Semi-automatic processing of unstructured short text in maintenance records

2018 MPE project – Yiyang Gao

The short text entered into the Computerized Maintenance Management System (CMMS) by maintainers contains valuable information relating to the items maintained, maintenance action performed, and the condition of the items observed. This information in maintenance records is of critical importance to failure pattern identification, maintenance strategy improvement, or equipment reliability analysis. However, this textual information is unstructured, error-prone and domain-specific due to its human-generated nature. These contextual challenges have rendered information extraction a particularly challenging task.
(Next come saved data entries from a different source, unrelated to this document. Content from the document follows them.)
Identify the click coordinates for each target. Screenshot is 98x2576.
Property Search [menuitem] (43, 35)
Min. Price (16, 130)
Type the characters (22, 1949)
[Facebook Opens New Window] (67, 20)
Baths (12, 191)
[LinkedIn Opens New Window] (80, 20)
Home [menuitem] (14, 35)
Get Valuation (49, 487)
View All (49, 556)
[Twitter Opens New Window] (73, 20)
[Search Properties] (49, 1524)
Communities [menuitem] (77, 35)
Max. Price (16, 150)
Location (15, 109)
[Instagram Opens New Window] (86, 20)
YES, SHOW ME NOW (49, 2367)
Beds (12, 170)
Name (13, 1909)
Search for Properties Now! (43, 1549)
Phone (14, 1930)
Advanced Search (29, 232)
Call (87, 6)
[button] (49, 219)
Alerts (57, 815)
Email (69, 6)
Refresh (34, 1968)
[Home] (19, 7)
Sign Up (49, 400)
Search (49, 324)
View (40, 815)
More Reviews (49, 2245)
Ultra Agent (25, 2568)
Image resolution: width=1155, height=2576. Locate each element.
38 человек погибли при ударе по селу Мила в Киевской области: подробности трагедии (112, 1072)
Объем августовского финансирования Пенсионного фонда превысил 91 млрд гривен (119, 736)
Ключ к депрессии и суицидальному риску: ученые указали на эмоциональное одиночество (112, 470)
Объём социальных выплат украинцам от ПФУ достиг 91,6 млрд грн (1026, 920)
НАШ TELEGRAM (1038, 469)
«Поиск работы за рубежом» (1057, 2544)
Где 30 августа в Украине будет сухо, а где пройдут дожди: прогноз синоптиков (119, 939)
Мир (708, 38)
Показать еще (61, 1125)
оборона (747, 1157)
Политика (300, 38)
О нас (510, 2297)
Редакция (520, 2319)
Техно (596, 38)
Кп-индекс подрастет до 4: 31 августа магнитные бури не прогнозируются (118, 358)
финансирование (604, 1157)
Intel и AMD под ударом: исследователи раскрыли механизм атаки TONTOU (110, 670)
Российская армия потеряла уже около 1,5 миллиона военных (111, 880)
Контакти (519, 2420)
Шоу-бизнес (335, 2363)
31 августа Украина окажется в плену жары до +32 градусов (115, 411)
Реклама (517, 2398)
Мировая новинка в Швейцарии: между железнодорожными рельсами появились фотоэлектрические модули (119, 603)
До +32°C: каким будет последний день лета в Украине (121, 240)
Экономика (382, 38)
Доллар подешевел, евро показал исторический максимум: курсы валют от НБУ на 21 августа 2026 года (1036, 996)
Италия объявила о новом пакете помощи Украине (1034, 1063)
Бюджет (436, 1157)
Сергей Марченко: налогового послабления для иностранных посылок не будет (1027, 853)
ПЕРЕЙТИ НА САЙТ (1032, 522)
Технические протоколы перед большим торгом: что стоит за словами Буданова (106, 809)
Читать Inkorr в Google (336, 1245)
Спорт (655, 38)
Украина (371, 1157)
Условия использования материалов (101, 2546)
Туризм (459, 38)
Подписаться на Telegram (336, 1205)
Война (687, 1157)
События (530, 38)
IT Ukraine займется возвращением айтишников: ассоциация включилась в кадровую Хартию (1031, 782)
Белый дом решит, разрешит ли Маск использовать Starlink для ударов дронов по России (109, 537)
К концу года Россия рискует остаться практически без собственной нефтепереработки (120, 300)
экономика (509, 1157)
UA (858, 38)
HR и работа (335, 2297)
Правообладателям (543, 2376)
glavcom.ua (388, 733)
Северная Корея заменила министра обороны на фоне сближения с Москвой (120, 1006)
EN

This paper proposes a semi-automatic rule-based pipeline to identify the three key elements, action, item and item condition within the short text of maintenance records. A dataset of work order records from Heavy Mobile Equipment (HME) is used. This pipeline makes use of Machine Learning technique Word2Vec, Statistical Natural Language Processing (NLP) Technique Bigram detection, and human domain knowledge.
Over 600,000 HME maintenance records were used to develop this approach. A test set of 360 records were randomly selected and tagged. Jaccard index was utilized for similarity measurement between the pipeline output and manual tagging result. It was found that the proposed pipeline is able to achieve an average Jaccard index of 60% over the 360 selected records compared to a 12.8% conventional NLP approach.